Please pick out and copy each line of the material that contains the word "click". Treat uppercase and lowercase as different.

┏━━

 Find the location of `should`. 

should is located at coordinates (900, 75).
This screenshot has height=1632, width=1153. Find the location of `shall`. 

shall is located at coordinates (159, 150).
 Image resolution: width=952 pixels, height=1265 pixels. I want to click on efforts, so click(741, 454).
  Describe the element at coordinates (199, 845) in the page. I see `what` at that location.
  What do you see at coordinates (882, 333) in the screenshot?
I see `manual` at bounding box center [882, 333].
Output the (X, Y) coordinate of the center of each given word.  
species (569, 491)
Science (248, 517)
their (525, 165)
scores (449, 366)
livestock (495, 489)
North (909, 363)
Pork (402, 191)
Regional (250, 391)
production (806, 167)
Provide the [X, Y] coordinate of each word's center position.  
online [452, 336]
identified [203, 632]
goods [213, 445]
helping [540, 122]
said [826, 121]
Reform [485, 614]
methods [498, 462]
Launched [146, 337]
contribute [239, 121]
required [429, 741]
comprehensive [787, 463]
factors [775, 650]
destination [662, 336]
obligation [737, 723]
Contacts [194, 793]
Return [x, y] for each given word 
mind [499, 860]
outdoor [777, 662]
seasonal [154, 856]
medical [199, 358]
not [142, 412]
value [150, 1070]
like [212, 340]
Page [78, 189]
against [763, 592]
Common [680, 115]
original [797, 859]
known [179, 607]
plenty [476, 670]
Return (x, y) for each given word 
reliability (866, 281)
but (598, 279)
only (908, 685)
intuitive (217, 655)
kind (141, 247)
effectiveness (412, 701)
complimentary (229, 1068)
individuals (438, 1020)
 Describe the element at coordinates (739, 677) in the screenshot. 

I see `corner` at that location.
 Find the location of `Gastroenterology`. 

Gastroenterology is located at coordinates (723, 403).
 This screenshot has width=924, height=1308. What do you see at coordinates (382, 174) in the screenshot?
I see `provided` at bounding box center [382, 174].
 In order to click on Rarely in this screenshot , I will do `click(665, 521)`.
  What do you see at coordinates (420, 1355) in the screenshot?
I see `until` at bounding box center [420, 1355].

┗━━

> _RESPONSE TO THE EXERCISE_:
 Image resolution: width=952 pixels, height=1265 pixels. I want to click on efforts, so click(741, 454).
 In order to click on Rarely in this screenshot , I will do `click(665, 521)`.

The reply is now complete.